Anabelle Colaco
05 Dec 2025, 15:15 GMT+10
SAN FRANCISCO, California: OpenAI is shifting its focus squarely back to ChatGPT after CEO Sam Altman told employees the company must accelerate improvements to its flagship product amid intensifying competition, The Wall Street Journal reported.
In an internal memo, Altman declared a "code red," urging staff to enhance ChatGPT's speed, reliability, and personalization features. He also said work on several other initiatives would be delayed, according to the report. Tech outlet The Information separately reported on the memo.
The urgency comes as OpenAI marks three years since launching ChatGPT, the chatbot that sparked a global surge in interest in generative AI and helped cement the company's early lead. But that lead is increasingly challenged, including by Google's release last month of Gemini 3, the newest version of its AI assistant.

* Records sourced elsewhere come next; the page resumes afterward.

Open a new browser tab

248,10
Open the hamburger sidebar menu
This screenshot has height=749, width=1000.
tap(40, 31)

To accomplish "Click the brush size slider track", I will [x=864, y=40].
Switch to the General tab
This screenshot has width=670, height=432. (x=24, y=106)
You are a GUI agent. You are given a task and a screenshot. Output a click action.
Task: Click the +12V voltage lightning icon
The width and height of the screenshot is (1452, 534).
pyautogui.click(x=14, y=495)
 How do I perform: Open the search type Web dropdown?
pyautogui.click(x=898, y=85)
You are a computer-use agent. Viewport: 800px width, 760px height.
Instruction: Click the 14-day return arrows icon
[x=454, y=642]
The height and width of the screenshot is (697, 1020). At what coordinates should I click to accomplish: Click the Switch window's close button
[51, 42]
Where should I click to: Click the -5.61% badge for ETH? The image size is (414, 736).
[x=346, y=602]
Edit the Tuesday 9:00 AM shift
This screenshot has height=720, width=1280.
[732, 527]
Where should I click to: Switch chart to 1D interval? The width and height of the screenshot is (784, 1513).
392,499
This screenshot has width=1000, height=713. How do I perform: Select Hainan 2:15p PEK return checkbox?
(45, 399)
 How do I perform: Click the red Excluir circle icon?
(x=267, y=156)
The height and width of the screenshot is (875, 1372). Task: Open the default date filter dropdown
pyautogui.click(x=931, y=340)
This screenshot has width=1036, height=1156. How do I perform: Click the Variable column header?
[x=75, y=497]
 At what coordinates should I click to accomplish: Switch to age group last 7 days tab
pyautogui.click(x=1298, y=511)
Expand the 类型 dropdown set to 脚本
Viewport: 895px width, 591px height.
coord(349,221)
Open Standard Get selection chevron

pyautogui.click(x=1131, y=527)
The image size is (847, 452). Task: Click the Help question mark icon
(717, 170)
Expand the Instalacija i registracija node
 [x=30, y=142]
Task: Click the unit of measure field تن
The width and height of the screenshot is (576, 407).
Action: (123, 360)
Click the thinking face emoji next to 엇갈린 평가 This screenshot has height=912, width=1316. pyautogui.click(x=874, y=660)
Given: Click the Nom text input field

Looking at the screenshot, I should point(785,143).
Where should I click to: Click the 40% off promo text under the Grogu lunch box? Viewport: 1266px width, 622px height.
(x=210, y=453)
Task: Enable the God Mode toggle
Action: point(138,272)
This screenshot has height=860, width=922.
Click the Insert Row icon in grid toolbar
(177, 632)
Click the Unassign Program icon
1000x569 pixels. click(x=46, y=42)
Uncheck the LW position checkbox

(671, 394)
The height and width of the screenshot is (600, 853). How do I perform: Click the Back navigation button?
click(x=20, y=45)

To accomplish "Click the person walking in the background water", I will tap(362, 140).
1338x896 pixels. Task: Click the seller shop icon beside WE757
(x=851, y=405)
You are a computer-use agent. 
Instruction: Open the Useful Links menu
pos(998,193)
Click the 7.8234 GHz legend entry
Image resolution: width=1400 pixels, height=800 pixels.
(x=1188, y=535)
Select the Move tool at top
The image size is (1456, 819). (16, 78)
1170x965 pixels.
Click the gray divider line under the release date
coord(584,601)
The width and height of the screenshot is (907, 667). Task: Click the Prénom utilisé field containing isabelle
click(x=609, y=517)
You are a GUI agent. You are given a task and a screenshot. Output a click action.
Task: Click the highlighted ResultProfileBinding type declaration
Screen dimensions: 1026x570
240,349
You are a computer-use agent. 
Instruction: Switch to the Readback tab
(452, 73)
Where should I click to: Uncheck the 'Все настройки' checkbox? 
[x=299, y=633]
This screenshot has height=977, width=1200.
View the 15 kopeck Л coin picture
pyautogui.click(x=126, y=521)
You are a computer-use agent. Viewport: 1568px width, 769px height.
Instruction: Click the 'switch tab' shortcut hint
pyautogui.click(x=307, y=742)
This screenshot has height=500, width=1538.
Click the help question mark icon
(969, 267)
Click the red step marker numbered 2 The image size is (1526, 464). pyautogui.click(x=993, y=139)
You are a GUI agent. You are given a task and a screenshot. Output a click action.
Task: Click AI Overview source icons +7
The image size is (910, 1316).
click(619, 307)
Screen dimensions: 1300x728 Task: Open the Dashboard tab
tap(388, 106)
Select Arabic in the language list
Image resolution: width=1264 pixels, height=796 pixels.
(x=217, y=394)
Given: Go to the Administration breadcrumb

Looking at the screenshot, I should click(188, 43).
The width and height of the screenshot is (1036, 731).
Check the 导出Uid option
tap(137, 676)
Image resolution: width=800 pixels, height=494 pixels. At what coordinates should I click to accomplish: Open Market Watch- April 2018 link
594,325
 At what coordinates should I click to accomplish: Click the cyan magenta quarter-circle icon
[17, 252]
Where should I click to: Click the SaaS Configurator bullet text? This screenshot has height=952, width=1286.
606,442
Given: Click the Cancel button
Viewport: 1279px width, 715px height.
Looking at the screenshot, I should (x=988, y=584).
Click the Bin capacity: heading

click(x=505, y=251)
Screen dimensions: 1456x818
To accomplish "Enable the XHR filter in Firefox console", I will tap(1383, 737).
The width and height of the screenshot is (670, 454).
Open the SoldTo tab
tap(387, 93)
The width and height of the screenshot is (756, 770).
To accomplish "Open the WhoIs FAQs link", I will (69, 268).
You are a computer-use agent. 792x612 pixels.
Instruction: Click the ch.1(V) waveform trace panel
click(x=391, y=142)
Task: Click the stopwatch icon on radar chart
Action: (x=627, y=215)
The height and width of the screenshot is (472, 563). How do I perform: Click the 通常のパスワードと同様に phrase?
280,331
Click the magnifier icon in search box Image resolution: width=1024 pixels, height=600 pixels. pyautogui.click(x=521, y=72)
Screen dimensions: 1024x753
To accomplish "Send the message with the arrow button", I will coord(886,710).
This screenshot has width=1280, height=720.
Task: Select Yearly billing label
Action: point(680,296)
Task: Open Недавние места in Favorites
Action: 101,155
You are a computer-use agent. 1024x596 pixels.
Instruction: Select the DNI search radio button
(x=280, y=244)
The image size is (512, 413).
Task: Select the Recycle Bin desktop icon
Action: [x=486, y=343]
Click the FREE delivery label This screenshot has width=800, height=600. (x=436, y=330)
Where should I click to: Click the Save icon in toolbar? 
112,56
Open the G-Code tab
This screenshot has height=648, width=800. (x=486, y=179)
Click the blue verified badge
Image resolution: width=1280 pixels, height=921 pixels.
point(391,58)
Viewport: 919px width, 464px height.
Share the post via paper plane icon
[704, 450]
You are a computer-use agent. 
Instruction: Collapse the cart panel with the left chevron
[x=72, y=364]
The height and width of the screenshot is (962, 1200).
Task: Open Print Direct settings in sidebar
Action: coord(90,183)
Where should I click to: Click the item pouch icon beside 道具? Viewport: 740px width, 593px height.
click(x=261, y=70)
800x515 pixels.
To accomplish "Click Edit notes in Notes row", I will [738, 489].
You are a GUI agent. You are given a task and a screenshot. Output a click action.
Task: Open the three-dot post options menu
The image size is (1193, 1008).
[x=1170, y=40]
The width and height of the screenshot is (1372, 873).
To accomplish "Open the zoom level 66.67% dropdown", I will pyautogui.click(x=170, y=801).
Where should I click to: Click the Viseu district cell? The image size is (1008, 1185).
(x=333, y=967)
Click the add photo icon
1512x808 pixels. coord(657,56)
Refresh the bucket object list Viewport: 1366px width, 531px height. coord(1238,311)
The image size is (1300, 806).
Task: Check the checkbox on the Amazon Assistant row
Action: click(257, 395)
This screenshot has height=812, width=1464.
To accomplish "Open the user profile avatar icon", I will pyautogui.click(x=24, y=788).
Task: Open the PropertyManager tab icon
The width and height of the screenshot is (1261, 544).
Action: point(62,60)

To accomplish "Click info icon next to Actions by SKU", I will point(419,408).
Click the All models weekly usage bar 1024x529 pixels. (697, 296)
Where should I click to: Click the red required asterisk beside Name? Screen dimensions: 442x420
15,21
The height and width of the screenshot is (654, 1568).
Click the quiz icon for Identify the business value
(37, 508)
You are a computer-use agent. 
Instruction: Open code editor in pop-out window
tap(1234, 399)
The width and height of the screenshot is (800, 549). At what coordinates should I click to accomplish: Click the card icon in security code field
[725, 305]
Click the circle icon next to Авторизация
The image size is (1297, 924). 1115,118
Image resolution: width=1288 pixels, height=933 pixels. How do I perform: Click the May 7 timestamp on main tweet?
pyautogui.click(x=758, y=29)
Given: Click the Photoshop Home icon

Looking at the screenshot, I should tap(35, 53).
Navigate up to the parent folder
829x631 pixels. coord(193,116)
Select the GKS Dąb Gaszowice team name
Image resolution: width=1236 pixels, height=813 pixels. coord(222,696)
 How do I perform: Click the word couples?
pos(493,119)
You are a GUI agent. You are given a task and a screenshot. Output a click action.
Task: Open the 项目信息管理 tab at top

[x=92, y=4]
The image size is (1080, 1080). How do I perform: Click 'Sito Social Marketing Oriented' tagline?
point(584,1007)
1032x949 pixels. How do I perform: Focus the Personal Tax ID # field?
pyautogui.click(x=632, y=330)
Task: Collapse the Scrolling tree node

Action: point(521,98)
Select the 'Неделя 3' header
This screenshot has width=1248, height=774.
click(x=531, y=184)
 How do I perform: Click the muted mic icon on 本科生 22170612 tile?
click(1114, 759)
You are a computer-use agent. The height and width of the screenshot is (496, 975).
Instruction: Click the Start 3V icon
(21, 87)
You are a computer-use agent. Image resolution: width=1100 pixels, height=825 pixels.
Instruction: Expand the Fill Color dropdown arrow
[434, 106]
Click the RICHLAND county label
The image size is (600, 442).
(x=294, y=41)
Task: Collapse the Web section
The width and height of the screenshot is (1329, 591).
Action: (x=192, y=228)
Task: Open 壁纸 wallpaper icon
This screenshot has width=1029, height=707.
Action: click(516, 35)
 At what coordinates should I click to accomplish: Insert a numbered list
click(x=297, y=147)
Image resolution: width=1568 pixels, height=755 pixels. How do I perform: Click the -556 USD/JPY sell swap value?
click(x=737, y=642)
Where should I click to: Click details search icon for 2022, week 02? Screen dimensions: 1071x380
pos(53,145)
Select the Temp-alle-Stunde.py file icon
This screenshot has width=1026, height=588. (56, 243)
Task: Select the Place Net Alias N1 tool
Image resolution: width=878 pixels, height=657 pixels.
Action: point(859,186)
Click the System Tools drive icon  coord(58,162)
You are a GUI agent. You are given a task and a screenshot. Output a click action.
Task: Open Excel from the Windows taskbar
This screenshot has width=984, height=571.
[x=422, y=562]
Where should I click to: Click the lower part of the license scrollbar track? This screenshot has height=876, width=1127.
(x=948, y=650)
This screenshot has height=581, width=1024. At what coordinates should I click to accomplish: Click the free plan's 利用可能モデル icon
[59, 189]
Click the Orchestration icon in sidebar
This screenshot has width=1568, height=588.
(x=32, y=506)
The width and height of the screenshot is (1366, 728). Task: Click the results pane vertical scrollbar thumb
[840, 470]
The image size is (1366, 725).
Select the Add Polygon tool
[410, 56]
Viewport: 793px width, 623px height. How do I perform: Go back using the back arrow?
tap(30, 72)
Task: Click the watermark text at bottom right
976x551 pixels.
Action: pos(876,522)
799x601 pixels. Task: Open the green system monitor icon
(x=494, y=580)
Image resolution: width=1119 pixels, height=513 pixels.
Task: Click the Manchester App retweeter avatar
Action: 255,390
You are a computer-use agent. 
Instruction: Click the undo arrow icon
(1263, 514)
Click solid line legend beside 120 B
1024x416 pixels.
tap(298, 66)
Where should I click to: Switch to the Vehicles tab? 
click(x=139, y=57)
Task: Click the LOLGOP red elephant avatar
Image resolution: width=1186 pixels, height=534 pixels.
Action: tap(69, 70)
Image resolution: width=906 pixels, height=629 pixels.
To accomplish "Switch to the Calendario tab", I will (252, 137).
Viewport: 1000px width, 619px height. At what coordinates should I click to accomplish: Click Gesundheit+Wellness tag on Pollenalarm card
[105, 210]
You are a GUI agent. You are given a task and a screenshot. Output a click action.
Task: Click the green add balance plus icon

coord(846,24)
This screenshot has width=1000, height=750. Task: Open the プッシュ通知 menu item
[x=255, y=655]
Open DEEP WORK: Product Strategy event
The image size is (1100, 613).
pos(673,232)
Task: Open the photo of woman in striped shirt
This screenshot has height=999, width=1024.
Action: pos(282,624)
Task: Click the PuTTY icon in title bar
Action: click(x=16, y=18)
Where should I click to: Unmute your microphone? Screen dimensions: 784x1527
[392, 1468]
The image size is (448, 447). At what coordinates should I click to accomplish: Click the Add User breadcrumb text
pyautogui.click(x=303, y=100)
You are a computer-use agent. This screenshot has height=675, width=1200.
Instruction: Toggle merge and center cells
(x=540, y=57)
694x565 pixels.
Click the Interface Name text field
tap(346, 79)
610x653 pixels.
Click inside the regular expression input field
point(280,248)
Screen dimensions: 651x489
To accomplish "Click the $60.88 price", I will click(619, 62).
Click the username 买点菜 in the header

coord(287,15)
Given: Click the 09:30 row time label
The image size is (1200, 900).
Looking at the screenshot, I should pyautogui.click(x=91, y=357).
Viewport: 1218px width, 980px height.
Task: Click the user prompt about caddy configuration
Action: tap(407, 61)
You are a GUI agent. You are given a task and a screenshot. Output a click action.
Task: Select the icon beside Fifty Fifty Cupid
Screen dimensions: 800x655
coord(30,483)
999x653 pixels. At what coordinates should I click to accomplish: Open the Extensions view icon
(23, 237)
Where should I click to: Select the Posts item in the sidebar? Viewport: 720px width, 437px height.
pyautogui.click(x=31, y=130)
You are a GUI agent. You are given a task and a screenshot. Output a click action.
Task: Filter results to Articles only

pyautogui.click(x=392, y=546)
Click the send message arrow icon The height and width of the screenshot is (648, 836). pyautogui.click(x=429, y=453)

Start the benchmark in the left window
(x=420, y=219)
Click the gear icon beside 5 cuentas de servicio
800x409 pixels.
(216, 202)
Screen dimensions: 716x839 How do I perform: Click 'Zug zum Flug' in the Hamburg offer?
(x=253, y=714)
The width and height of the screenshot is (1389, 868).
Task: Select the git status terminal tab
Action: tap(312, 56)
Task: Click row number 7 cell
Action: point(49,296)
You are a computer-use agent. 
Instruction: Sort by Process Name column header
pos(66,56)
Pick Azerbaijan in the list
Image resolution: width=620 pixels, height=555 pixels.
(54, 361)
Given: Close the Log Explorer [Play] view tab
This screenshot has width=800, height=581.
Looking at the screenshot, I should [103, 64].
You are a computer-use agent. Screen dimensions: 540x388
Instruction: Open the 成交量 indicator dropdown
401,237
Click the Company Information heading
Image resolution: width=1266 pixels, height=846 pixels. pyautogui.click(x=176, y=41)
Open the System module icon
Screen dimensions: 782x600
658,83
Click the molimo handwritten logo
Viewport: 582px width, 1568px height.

OpenAI did not immediately respond to a request for comment.
Altman said this fall that ChatGPT had surpassed 800 million weekly users. Despite that scale, the company, valued at US$500 billion, remains unprofitable and has accumulated more than $1 trillion in financial commitments to cloud computing providers and chipmakers that support its AI models.
Those obligations, coupled with questions about OpenAI's long-term profitability, have intensified concerns among investors about the broader AI market.
Nick Turley, OpenAI's vice president and head of ChatGPT, wrote on social media Monday that online search represents one of ChatGPT's most significant opportunities as the company works to make the product "even more intuitive and personal."
OpenAI currently earns money through paid ChatGPT subscriptions, while most users access the free version. The company also launched its Atlas web browser in October, a move seen as a direct challenge to Google Chrome as more users rely on AI tools to answer online queries. OpenAI has not yet introduced advertising on ChatGPT, a key revenue engine for Google's search business.
According to the Journal, Altman's memo said OpenAI would pause development of advertising, AI agents for health and shopping, and a planned personal assistant called Pulse while it concentrates resources on improving ChatGPT.